◆ WHAT YOU HAVE TO DO: Produce a faithful copy of the data, one that leaves out the pictures.

━━━ AVAILABLE RECORDS ━━━

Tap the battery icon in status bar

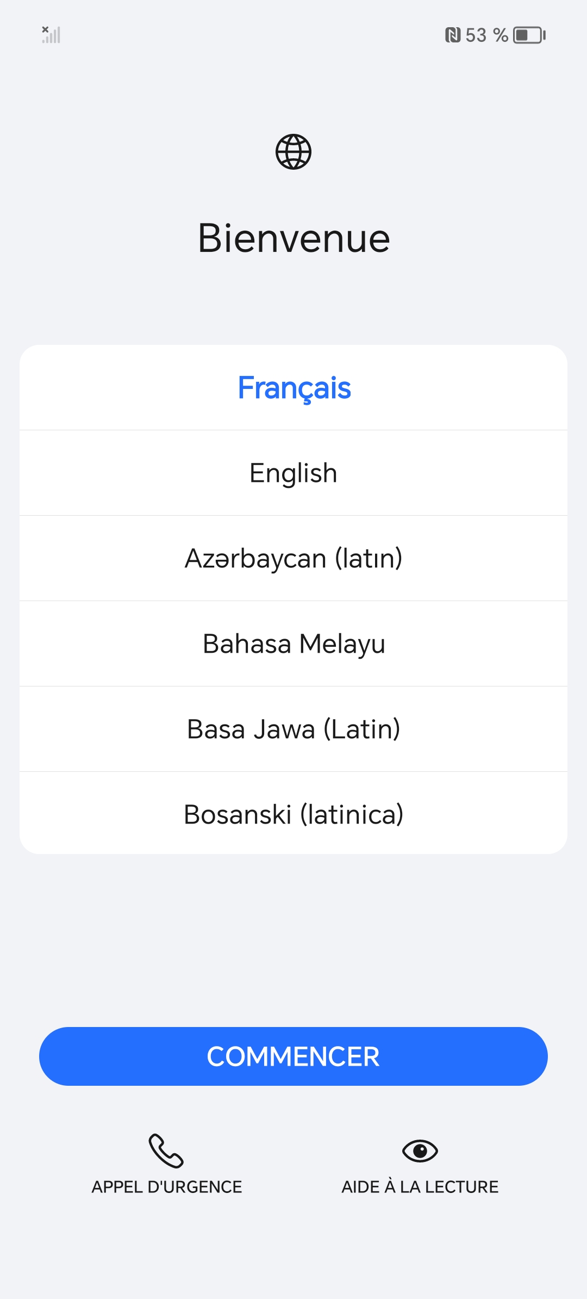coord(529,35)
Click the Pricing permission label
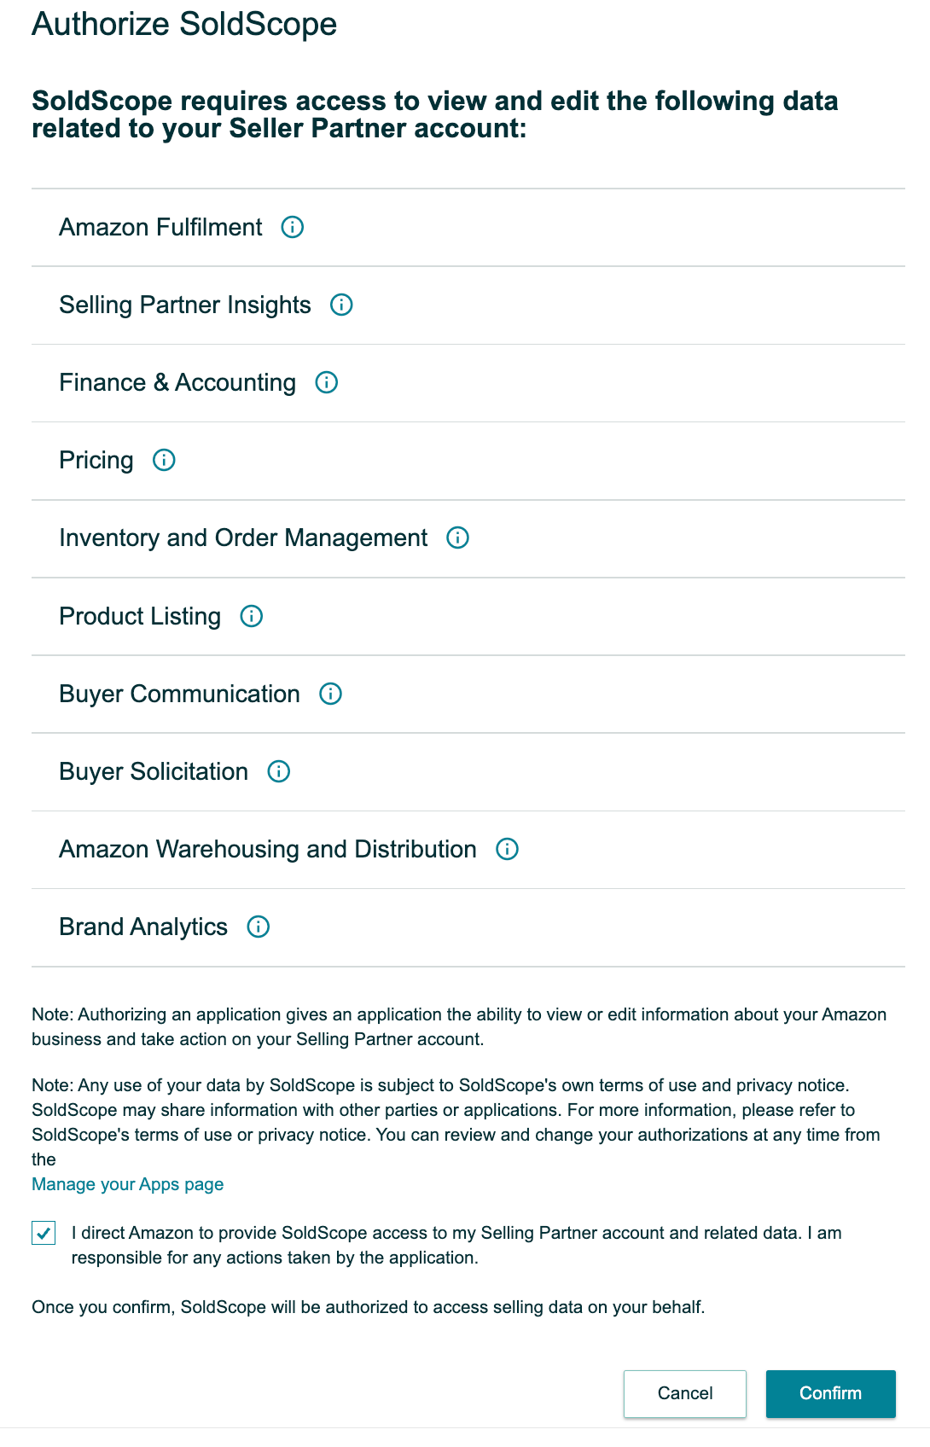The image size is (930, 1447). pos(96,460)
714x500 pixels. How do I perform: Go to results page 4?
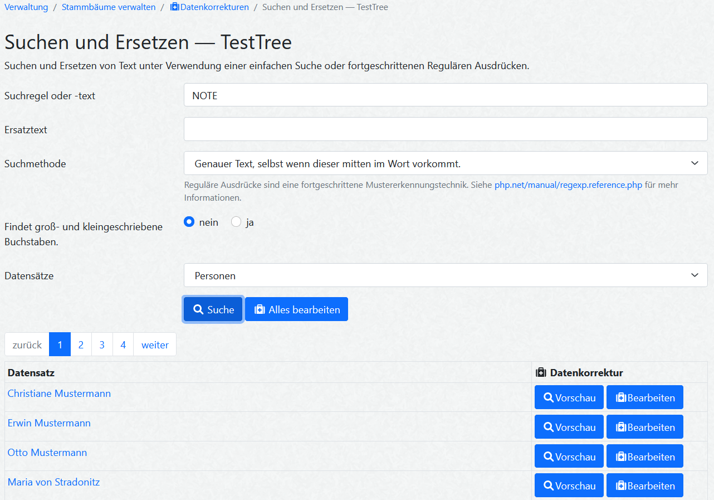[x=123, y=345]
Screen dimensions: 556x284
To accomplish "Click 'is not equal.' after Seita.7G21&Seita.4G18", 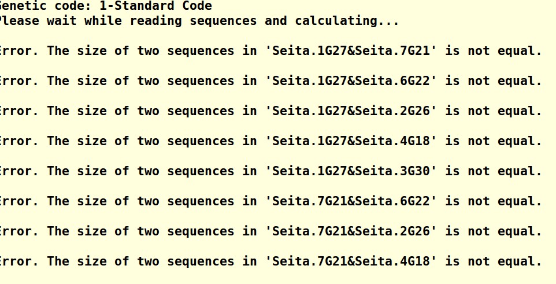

━━━

◆ SOLUTION FOR THIS EXERCISE:
Tap the battery icon in status bar

coord(529,35)
Click the Pricing permission label
The image size is (930, 1447). pos(96,460)
714x500 pixels. How do I perform: Go to results page 4?
[x=123, y=345]
Screen dimensions: 556x284
To accomplish "Click 'is not equal.' after Seita.7G21&Seita.4G18", 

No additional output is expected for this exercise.